調剤薬局業界では、M&Aなどが売上を押し上げ、大手10社すべてで増収を達成している。一方で、今年4 月調剤報酬の改定が行われ、今期以降成長鈍化が予想される。加えて、厚生労働省の調査によると、平成23年以降、調剤薬局数は、増加を続けている一方で、薬局1軒あたりの処方箋枚数は、平成22年をピークに減少しており、ドラッグストアによる調剤事業への参入が一層の拡大を見せるなど、処方箋獲得競争は激化している。

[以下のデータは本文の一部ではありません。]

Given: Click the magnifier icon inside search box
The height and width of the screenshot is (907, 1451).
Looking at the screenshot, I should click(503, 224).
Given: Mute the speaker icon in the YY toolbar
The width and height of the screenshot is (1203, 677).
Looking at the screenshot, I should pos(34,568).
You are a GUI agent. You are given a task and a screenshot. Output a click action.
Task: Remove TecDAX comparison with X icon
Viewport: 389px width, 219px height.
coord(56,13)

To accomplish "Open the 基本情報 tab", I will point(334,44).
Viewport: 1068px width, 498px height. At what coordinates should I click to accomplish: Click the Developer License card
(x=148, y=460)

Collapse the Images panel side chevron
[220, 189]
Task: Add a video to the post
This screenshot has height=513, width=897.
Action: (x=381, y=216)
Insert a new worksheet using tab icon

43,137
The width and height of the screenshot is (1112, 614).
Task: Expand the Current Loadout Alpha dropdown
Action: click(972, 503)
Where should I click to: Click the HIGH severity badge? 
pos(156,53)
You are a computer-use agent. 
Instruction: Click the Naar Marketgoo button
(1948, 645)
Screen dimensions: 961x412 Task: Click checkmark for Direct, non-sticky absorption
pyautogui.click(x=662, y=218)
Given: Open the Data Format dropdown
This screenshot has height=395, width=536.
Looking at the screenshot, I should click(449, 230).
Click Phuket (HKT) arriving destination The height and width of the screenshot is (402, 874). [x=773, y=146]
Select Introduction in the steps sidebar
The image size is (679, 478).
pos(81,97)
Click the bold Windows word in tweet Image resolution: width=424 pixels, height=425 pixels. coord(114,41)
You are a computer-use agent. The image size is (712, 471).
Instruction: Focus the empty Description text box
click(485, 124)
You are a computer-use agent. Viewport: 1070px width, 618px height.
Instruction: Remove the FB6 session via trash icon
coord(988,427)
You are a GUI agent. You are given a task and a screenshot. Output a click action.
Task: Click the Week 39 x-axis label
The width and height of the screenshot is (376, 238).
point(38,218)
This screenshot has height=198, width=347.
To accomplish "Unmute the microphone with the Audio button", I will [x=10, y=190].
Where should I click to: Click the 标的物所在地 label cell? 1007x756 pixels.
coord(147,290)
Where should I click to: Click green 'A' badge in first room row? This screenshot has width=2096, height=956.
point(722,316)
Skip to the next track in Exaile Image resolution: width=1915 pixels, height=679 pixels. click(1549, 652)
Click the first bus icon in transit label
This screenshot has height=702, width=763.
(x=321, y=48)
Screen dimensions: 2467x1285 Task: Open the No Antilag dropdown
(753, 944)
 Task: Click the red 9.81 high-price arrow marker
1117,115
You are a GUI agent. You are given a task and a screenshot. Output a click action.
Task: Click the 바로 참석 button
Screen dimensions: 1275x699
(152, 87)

厚労省「平成26年度衛生行政報告例の概況」によると、平成26年度の調剤薬局数は57,784件、その約9 割は中小チェーン薬局や個人薬局で占められる。この状況下で、大手調剤薬局では、4月から始まった“健康サポート薬局”への対応、“かかりつけ薬局”化へと徐々に動き出している。薬剤師と管理栄養士の連携による医薬品の適切な利用と食生活の改善、サプリメントや健康食品との相互作用などのリスクを少なくする目的がある。調剤薬局では、コンビニエンスストア、量販店など異業種との連携も定着しつつあり、コンビニなどの一般食品を置く店舗で薬剤師、管理栄養士によるOTC医薬品、サプリメントの販売や患者とのコミュニケーションの場としての活用を進める。

調剤薬局大手のクオール薬局では6 月、健康サポート薬局のモデル店舗を東京都内にオープン、OTC医薬品の相談窓口やヘルスチェックコーナーを設置し、健康に関する勉強会を開催するセミナールームも併設されている。同店には薬剤師、管理栄養士が常駐し、医薬品、サプリなどのほか、食生活に関するカウンセリングなどにも対応する。同社担当者によると、今後、健康食品・サプリの取扱いも増やしていく考えで、「機能性表示食品などのラインアップの充実を図り、サプリ、健康食品をカウンセリングによる対面での販売を進めていきたい」としている。

薬系販売ルートでは、健康サポート薬局制度の開始とともに、セルフメディケーション推進とかかりつけ薬局としての機能強化など、新たな役割を構築する動きがみられる。今後、健康食品・サプリメントなどのカウンセリング販売による、市場活性化が期待される。